Saturday, July 02, 2005

Insincere Political Class by Dr. Ronald Meinardus

Insincere political class
First posted 04:11am (Mla time) July 03, 2005
By Dr. Ronald Meinardus
Inquirer News Service

THESE days, the political class in the Philippines is not concerned with governing. It is preoccupied with other things. Its attention is focused on what one commentator has termed "the worst crisis any administration" has ever experienced. The opposition is orchestrating turmoil and openly calling for the ouster of President Macapagal-Arroyo. To achieve this goal, the President's foes have discharged into the air several poisonous arrows. Following allegations that the President's husband, son and brother-in-law are entangled in corrupt practices involving illegal gambling, audio recordings surfaced which, according to the opposition, substantiate claims that the President cheated her way to power in the May 2004 elections.
As the opposition is not inclined to wait for the next presidential elections five years away, three alternative scenarios of bringing the Arroyo presidency to a premature end are being debated: resignation, impeachment by Congress, or a popular uprising supported by the military. With the resignation and the impeachment considered unrealistic options, the extra-constitutional formula has once more advanced to the forefront: "The vocabulary of political change in the country has been defined by two words-coup and people power," observed Inquirer columnist Amando Doronila in a recent commentary.
Most observers agree that the situation today is not ripe for yet another popular uprising. While many Filipinos are unhappy with the President (who is very unpopular), the outrage needed for a political explosion seems to be missing. "People are either weary of protests or apathetic to it all," says one observer. As is often the case in extra-constitutional processes, the call for "people power" does not stem from the "people" but from self-appointed leaders without a popular mandate.
When the Filipino masses rose in 1986 against the tyranny of Ferdinand Marcos, the whole democratic world joined the celebrations. People Power became a synonym for democratic and peaceful transition, and the Philippines was hailed as a global trendsetter. Compared to 1986, the popular uprising in 2001, which brought the incumbent to power, had far less splendor. It took place in a constitutional and democratic framework and was hardly targeted at a dictator.
Once again, major political forces in the Philippines are advocating extra-constitutional methods to rid the country of what they term a corrupt and illegitimate leader. On a more general note, this advocacy exposes a fundamental weakness of the Philippine political system and its institutions. The issue of the legitimacy of the electoral results of May 2004 stands at the center of the political turmoil. Up to this very day, the opposition has not conceded defeat, insisting that the President only won because of massive cheating. With all legal efforts exhausted, the opposition has politicized the struggle. A heterogeneous cluster of individuals and groups reaching from the far Left to the far Right is confronting the President. The cluster's only common denominator is the aversion against the President. They have neither produced a rallying figure who could replace the President, nor have they come up with a program of government. This said, the anti-GMA coalition is a negative one-purpose campaign only.
Whether this is enough to mobilize the Filipino masses is questionable. The least a successful movement of the kind some of the armchair revolutionaries are dreaming of would need is a joint political blueprint for a better future.

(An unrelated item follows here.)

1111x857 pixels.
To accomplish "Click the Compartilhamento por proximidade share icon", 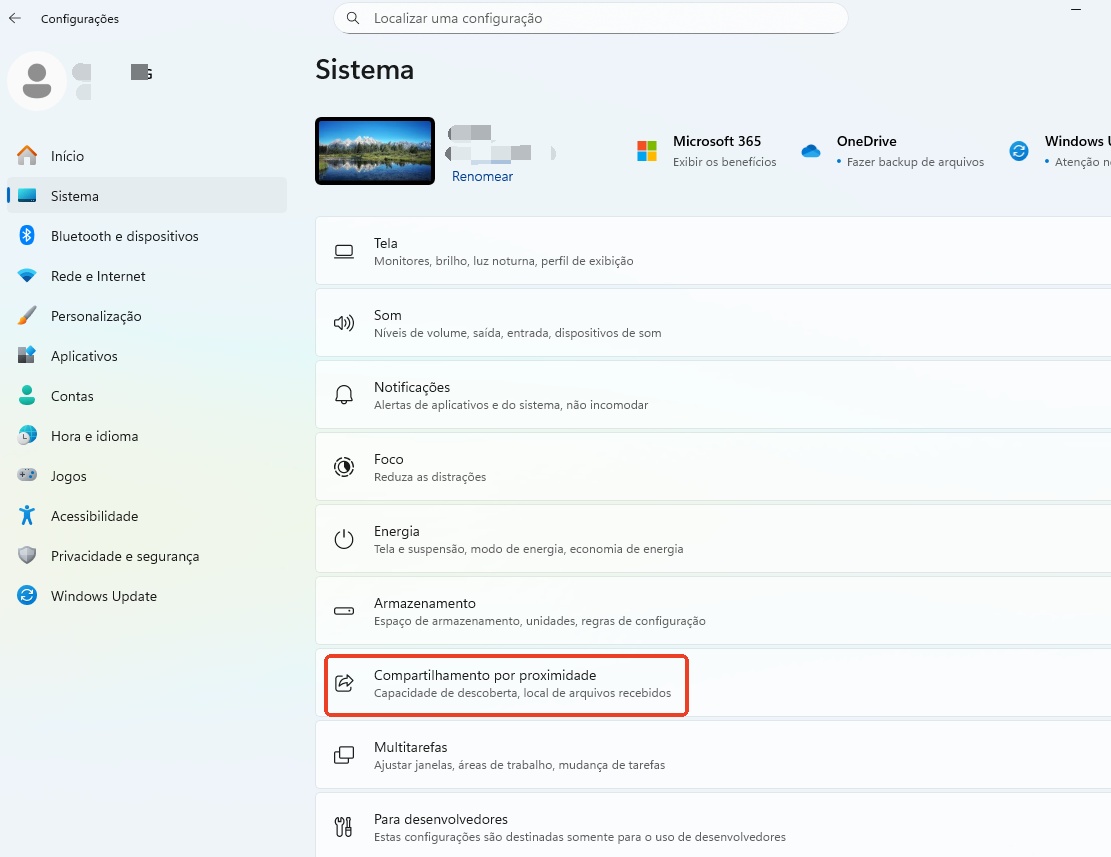I will click(x=344, y=682).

The lack of this enforces the widespread suspicion that the whole commotion is less about political direction and principles but solely about personal ambitions.
In the midst of the turmoil, the President announced her intention to initiate the process aimed at changing the Philippine Constitution-from the present presidential form of government to a parliamentary and federal system. Not a few observers saw this as a move to deflect public attention away from the negative headlines the scandal has been producing.
To raise the constitutional question in this delicate situation is untimely and also premature. The problem is not the present Constitution, but a lack of respect for the basic law. It is debatable, also, whether a shift from the presidential to a parliamentary system would improve the political situation. While it could strengthen parliament, it could at the same time weaken the executive. To solve the myriad problems, the Philippines needs strong political leadership. I am not convinced at all that a leader based on a potentially fragile parliamentary majority would be better equipped to get things done than a chief executive with a popular mandate.
Apart from that, for a parliamentary system to work, you need an institutional framework with a functioning electoral system and strong political parties. Compared with other democracies, both the electoral and the party system of the Philippines are feeble and in dire need of reform.
Hardly anyone remembers today that in 2001 the political parties agreed in a political summit to enact legislation aimed at establishing strong, platform-based and publicly financed political parties. Up to this day, nothing practical has come out of the well-sounding rhetoric. This shows that the political class is really not genuine in its desire to strengthen the political parties as democratic institutions.
I also cannot sense political sincerity regarding electoral reform: Today's political turmoil is basically a consequence of the inadequacies of the electoral system. Had the 2004 elections been computerized and not conducted in what observers then called the archaic system of manual counting, today's allegations of cheating and rigging would simply be baseless. It is disturbing (but also revealing) that hardly anyone is campaigning for election reforms today. This leads to the conclusion that many in the political class seem content with an outdated electoral system that is not only open to manipulation but also extremely destabilizing.